● Material:
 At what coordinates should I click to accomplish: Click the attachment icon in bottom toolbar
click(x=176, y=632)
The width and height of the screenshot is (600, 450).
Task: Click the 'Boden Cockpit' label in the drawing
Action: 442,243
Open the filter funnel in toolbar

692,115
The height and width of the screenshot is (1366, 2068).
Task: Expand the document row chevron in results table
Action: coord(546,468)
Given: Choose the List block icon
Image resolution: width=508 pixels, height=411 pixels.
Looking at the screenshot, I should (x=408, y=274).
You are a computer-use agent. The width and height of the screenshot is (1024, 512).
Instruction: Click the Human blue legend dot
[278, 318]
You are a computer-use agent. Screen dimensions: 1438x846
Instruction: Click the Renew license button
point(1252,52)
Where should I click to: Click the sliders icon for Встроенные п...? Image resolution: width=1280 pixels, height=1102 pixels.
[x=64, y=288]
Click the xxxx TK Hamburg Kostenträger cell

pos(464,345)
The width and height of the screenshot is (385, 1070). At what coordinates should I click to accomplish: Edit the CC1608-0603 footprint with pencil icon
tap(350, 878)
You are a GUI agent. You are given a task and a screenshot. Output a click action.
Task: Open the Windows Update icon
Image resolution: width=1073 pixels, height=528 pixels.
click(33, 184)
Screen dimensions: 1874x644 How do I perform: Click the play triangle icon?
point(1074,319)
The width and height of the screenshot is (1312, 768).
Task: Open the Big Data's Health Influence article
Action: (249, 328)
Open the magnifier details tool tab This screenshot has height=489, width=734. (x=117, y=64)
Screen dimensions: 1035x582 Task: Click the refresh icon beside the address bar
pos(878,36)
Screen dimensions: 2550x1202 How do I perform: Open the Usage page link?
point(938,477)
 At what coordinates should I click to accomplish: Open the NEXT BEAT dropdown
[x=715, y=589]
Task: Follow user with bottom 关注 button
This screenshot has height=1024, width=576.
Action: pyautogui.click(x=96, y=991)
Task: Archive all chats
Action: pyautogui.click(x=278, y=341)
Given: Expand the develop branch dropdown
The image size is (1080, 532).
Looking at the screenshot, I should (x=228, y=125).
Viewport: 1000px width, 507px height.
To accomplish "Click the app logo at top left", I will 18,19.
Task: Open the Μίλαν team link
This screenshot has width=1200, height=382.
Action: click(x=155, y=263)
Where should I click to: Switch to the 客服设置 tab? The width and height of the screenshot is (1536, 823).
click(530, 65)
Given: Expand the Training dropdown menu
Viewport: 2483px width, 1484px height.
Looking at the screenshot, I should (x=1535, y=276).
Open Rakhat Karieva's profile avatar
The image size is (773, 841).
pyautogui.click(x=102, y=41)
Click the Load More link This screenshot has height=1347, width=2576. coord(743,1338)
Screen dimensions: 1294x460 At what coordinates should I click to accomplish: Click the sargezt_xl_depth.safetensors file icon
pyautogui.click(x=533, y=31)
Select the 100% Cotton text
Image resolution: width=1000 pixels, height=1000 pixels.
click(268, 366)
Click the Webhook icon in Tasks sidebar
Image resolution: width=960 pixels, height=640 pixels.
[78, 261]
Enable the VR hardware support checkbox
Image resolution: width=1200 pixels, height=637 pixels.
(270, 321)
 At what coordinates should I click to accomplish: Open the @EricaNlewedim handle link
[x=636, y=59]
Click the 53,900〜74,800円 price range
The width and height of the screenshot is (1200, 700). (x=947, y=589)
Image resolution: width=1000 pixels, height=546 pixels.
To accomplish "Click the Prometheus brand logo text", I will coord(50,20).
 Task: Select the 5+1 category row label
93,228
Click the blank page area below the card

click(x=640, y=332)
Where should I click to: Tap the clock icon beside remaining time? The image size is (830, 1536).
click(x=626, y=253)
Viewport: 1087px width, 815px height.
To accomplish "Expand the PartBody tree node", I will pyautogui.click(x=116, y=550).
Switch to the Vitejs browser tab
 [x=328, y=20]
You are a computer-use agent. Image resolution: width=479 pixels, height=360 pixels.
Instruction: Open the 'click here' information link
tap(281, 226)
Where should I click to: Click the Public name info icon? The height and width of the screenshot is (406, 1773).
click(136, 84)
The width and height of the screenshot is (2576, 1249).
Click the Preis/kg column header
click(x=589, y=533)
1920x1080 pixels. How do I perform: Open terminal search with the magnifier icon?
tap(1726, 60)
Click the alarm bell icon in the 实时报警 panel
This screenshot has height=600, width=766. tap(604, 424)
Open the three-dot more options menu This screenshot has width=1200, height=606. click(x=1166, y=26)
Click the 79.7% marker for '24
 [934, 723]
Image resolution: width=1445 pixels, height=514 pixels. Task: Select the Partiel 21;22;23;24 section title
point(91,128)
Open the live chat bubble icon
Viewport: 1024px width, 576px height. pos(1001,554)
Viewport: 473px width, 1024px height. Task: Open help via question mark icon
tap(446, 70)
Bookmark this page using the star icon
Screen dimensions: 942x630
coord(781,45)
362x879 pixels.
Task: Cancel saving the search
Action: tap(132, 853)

● Given instruction:
Render the whole listing above as a Markdown table with two columns, No. and Line. Number the rows in order and omit any blank lines.

● Result of the exercise:
| No. | Line |
|---|---|
| 1 |  At what coordinates should I click to accomplish: Click the attachment icon in bottom toolbar |
| 2 | click(x=176, y=632) |
| 3 | The width and height of the screenshot is (600, 450). |
| 4 | Task: Click the 'Boden Cockpit' label in the drawing |
| 5 | Action: 442,243 |
| 6 | Open the filter funnel in toolbar |
| 7 | 692,115 |
| 8 | The height and width of the screenshot is (1366, 2068). |
| 9 | Task: Expand the document row chevron in results table |
| 10 | Action: coord(546,468) |
| 11 | Given: Choose the List block icon |
| 12 | Image resolution: width=508 pixels, height=411 pixels. |
| 13 | Looking at the screenshot, I should (x=408, y=274). |
| 14 | You are a computer-use agent. The width and height of the screenshot is (1024, 512). |
| 15 | Instruction: Click the Human blue legend dot |
| 16 | [278, 318] |
| 17 | You are a computer-use agent. Screen dimensions: 1438x846 |
| 18 | Instruction: Click the Renew license button |
| 19 | point(1252,52) |
| 20 | Where should I click to: Click the sliders icon for Встроенные п...? Image resolution: width=1280 pixels, height=1102 pixels. |
| 21 | [x=64, y=288] |
| 22 | Click the xxxx TK Hamburg Kostenträger cell |
| 23 | pos(464,345) |
| 24 | The width and height of the screenshot is (385, 1070). At what coordinates should I click to accomplish: Edit the CC1608-0603 footprint with pencil icon |
| 25 | tap(350, 878) |
| 26 | You are a GUI agent. You are given a task and a screenshot. Output a click action. |
| 27 | Task: Open the Windows Update icon |
| 28 | Image resolution: width=1073 pixels, height=528 pixels. |
| 29 | click(33, 184) |
| 30 | Screen dimensions: 1874x644 How do I perform: Click the play triangle icon? |
| 31 | point(1074,319) |
| 32 | The width and height of the screenshot is (1312, 768). |
| 33 | Task: Open the Big Data's Health Influence article |
| 34 | Action: (249, 328) |
| 35 | Open the magnifier details tool tab This screenshot has height=489, width=734. (x=117, y=64) |
| 36 | Screen dimensions: 1035x582 Task: Click the refresh icon beside the address bar |
| 37 | pos(878,36) |
| 38 | Screen dimensions: 2550x1202 How do I perform: Open the Usage page link? |
| 39 | point(938,477) |
| 40 |  At what coordinates should I click to accomplish: Open the NEXT BEAT dropdown |
| 41 | [x=715, y=589] |
| 42 | Task: Follow user with bottom 关注 button |
| 43 | This screenshot has height=1024, width=576. |
| 44 | Action: pyautogui.click(x=96, y=991) |
| 45 | Task: Archive all chats |
| 46 | Action: pyautogui.click(x=278, y=341) |
| 47 | Given: Expand the develop branch dropdown |
| 48 | The image size is (1080, 532). |
| 49 | Looking at the screenshot, I should (x=228, y=125). |
| 50 | Viewport: 1000px width, 507px height. |
| 51 | To accomplish "Click the app logo at top left", I will 18,19. |
| 52 | Task: Open the Μίλαν team link |
| 53 | This screenshot has width=1200, height=382. |
| 54 | Action: click(x=155, y=263) |
| 55 | Where should I click to: Switch to the 客服设置 tab? The width and height of the screenshot is (1536, 823). |
| 56 | click(530, 65) |
| 57 | Given: Expand the Training dropdown menu |
| 58 | Viewport: 2483px width, 1484px height. |
| 59 | Looking at the screenshot, I should (x=1535, y=276). |
| 60 | Open Rakhat Karieva's profile avatar |
| 61 | The image size is (773, 841). |
| 62 | pyautogui.click(x=102, y=41) |
| 63 | Click the Load More link This screenshot has height=1347, width=2576. coord(743,1338) |
| 64 | Screen dimensions: 1294x460 At what coordinates should I click to accomplish: Click the sargezt_xl_depth.safetensors file icon |
| 65 | pyautogui.click(x=533, y=31) |
| 66 | Select the 100% Cotton text |
| 67 | Image resolution: width=1000 pixels, height=1000 pixels. |
| 68 | click(268, 366) |
| 69 | Click the Webhook icon in Tasks sidebar |
| 70 | Image resolution: width=960 pixels, height=640 pixels. |
| 71 | [78, 261] |
| 72 | Enable the VR hardware support checkbox |
| 73 | Image resolution: width=1200 pixels, height=637 pixels. |
| 74 | (270, 321) |
| 75 |  At what coordinates should I click to accomplish: Open the @EricaNlewedim handle link |
| 76 | [x=636, y=59] |
| 77 | Click the 53,900〜74,800円 price range |
| 78 | The width and height of the screenshot is (1200, 700). (x=947, y=589) |
| 79 | Image resolution: width=1000 pixels, height=546 pixels. |
| 80 | To accomplish "Click the Prometheus brand logo text", I will coord(50,20). |
| 81 |  Task: Select the 5+1 category row label |
| 82 | 93,228 |
| 83 | Click the blank page area below the card |
| 84 | click(x=640, y=332) |
| 85 | Where should I click to: Tap the clock icon beside remaining time? The image size is (830, 1536). |
| 86 | click(x=626, y=253) |
| 87 | Viewport: 1087px width, 815px height. |
| 88 | To accomplish "Expand the PartBody tree node", I will pyautogui.click(x=116, y=550). |
| 89 | Switch to the Vitejs browser tab |
| 90 |  [x=328, y=20] |
| 91 | You are a computer-use agent. Image resolution: width=479 pixels, height=360 pixels. |
| 92 | Instruction: Open the 'click here' information link |
| 93 | tap(281, 226) |
| 94 | Where should I click to: Click the Public name info icon? The height and width of the screenshot is (406, 1773). |
| 95 | click(136, 84) |
| 96 | The width and height of the screenshot is (2576, 1249). |
| 97 | Click the Preis/kg column header |
| 98 | click(x=589, y=533) |
| 99 | 1920x1080 pixels. How do I perform: Open terminal search with the magnifier icon? |
| 100 | tap(1726, 60) |
| 101 | Click the alarm bell icon in the 实时报警 panel |
| 102 | This screenshot has height=600, width=766. tap(604, 424) |
| 103 | Open the three-dot more options menu This screenshot has width=1200, height=606. click(x=1166, y=26) |
| 104 | Click the 79.7% marker for '24 |
| 105 |  [934, 723] |
| 106 | Image resolution: width=1445 pixels, height=514 pixels. Task: Select the Partiel 21;22;23;24 section title |
| 107 | point(91,128) |
| 108 | Open the live chat bubble icon |
| 109 | Viewport: 1024px width, 576px height. pos(1001,554) |
| 110 | Viewport: 473px width, 1024px height. Task: Open help via question mark icon |
| 111 | tap(446, 70) |
| 112 | Bookmark this page using the star icon |
| 113 | Screen dimensions: 942x630 |
| 114 | coord(781,45) |
| 115 | 362x879 pixels. |
| 116 | Task: Cancel saving the search |
| 117 | Action: tap(132, 853) |